Scuola, a settembre si pensa ad una formula “mista”

Se una certezza c’è è che i nostri ragazzi almeno per questo anno scolastico non torneranno in classe: le lezioni si continueranno a fare a distanza e gli istituti non riapriranno, nonostante moltissimi genitori torneranno a breve al lavoro e non sapranno come e a chi affidarli.

Quello che accadrà a settembre è invece nebuloso: sono tante, infatti, le ipotesi sul tavolo, anche se la ministra Lucia Azzolina ha reso noto quella che al momento sembra la più accreditata.

Durante la trasmissione ‘L’intervista di Maria Latella’ su SkyTg24, la ministra rassicura genitori ed anche sindacati.
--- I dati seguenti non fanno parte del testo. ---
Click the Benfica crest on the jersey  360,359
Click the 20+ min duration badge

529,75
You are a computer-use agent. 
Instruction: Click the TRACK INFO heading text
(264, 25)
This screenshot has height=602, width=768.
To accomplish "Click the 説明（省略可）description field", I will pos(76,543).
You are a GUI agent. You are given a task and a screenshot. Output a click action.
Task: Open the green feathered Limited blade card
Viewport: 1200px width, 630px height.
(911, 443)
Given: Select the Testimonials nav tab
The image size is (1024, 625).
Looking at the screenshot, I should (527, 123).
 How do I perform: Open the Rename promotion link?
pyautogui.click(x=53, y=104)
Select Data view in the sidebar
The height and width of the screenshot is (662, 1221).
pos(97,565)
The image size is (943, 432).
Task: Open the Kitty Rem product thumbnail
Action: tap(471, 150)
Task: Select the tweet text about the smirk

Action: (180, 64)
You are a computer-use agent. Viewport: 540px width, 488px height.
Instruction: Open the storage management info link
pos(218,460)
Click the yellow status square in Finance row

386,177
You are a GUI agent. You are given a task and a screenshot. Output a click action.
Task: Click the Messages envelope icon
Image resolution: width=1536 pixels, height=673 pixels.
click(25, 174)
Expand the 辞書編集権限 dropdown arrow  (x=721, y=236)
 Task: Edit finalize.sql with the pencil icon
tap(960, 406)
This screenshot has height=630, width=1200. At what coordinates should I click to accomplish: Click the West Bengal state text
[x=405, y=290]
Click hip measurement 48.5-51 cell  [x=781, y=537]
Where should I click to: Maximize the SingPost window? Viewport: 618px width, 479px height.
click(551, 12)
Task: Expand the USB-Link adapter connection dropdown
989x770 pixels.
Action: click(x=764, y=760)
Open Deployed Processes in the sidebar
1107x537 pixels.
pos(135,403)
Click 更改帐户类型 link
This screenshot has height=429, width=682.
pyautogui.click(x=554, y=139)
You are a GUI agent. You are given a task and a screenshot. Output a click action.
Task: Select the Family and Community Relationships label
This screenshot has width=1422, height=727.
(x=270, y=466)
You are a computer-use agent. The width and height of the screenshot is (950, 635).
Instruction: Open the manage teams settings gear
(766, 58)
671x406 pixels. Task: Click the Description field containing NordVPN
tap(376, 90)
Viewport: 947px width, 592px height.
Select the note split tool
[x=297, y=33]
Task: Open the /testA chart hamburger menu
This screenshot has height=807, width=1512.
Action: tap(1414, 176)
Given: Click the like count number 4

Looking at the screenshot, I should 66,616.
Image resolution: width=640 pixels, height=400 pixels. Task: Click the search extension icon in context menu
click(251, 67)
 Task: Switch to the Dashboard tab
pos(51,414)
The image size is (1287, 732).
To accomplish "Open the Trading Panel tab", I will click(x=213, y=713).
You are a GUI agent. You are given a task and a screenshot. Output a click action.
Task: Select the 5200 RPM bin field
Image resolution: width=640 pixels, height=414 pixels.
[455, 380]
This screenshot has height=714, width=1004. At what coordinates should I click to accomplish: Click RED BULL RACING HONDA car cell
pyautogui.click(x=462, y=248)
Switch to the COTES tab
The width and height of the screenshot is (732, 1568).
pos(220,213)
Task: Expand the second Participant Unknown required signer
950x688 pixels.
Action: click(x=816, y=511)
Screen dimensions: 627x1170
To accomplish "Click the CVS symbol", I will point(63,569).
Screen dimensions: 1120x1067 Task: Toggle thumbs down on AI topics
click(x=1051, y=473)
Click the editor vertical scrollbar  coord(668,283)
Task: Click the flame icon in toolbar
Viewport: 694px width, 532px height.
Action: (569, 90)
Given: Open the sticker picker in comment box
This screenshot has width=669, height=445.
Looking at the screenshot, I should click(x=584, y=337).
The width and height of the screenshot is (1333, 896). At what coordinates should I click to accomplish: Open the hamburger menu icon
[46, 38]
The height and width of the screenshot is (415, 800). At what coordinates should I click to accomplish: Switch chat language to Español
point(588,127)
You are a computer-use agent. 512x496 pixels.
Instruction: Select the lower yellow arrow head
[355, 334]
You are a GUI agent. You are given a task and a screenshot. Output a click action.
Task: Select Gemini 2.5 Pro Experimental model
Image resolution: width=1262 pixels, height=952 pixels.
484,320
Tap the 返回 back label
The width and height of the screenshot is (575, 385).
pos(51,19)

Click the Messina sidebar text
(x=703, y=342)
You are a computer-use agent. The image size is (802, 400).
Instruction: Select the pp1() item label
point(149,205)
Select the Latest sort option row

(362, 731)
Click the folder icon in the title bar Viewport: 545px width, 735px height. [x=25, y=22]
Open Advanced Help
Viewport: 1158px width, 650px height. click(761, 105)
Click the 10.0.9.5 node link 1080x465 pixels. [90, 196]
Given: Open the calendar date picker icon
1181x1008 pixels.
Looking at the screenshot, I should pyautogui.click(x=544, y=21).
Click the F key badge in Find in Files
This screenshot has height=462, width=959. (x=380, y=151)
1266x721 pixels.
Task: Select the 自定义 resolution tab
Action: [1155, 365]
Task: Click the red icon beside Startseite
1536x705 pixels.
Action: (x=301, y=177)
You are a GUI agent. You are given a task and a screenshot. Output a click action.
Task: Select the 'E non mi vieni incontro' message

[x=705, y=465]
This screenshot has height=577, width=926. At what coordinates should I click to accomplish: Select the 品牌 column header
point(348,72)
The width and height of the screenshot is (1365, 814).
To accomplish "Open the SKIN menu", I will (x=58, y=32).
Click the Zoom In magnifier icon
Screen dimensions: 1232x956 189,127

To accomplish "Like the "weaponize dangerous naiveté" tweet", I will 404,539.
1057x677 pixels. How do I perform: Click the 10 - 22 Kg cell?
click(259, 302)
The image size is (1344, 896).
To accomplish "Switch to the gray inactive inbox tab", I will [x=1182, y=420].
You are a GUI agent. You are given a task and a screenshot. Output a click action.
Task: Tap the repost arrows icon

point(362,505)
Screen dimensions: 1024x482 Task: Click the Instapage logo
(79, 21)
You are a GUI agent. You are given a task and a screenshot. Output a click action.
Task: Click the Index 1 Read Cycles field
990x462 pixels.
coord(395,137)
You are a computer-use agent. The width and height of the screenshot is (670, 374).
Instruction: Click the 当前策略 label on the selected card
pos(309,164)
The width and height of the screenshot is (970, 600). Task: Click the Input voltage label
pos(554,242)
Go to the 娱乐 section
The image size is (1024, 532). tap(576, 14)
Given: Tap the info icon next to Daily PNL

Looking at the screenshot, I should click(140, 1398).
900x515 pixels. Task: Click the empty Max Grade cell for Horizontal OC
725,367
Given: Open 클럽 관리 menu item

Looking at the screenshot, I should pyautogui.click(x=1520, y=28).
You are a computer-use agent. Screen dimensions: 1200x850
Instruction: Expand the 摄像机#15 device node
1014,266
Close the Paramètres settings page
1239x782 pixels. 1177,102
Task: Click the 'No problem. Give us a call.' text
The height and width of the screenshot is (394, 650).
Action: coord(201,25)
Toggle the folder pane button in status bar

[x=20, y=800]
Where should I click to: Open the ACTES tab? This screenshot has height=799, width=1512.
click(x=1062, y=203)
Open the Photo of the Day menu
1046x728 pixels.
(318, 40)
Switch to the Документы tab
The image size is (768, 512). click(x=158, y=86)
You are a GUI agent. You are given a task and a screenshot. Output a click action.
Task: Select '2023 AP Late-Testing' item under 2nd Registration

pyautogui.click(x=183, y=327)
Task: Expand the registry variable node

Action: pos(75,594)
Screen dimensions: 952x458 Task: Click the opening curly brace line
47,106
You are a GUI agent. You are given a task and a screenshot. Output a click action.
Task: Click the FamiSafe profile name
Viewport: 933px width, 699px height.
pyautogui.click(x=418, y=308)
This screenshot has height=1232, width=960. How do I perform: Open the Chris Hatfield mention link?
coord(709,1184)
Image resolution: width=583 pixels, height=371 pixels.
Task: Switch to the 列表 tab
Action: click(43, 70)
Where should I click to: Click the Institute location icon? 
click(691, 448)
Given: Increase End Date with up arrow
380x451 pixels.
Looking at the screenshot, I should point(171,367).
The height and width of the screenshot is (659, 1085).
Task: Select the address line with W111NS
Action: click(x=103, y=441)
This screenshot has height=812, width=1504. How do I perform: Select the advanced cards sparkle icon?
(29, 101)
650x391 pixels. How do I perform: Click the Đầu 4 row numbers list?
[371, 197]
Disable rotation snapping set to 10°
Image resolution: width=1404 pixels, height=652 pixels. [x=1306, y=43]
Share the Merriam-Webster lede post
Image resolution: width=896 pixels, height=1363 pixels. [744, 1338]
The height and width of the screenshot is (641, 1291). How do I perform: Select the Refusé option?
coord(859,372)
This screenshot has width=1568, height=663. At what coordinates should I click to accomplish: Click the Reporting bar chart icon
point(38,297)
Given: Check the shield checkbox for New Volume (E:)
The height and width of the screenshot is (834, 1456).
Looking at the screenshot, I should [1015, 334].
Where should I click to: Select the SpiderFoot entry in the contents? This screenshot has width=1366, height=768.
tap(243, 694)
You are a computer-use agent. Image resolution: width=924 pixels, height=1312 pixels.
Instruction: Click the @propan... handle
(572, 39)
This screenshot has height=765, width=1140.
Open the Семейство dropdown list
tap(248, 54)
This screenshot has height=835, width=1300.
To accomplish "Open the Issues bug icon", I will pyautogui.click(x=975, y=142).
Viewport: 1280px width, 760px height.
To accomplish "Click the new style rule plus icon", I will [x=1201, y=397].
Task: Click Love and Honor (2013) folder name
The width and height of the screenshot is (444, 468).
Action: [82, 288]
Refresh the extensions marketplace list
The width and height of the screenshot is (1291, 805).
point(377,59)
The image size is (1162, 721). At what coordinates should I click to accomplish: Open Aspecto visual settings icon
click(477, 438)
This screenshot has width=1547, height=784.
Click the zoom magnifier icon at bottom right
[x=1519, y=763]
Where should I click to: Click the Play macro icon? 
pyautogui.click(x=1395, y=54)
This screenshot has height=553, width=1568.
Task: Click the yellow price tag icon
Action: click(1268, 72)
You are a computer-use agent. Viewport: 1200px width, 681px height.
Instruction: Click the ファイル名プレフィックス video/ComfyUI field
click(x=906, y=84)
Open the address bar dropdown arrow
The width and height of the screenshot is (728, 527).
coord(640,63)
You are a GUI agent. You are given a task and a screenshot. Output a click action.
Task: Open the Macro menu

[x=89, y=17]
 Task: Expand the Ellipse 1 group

Non abbiamo mai parlato di doppi turni”, assicura la titolare del Miur, in riferimento alla ripresa della scuola a settembre.

Si potrebbero, invece, dividere le classi: “La metà degli studenti per metà settimana” andrebbe in classe. Poi toccherebbe all’altra metà. In ogni caso gli studenti sarebbero sempre “collegati” da casa quando non saranno in aula.

Togliamoci dalla testa che gli insegnanti facciano 18, 24 o 25 ore, quelle sono quelle fatte di viso con gli studenti, perché c’è tutto un tempo necessario alla preparazione delle lezioni, di correzione, di studio e di ricerca che fa parte dell’orario della classe docente”, aggiunge Azzolina.

Quanto al problema della dispersione scolastica, Azzolina ha sottolineato che, al di là dell’emergenza sanitaria, l’Italia già era “fuori ogni media, sto lavorando perché non aumenti. Nessuno studente deve rimanere indietro”.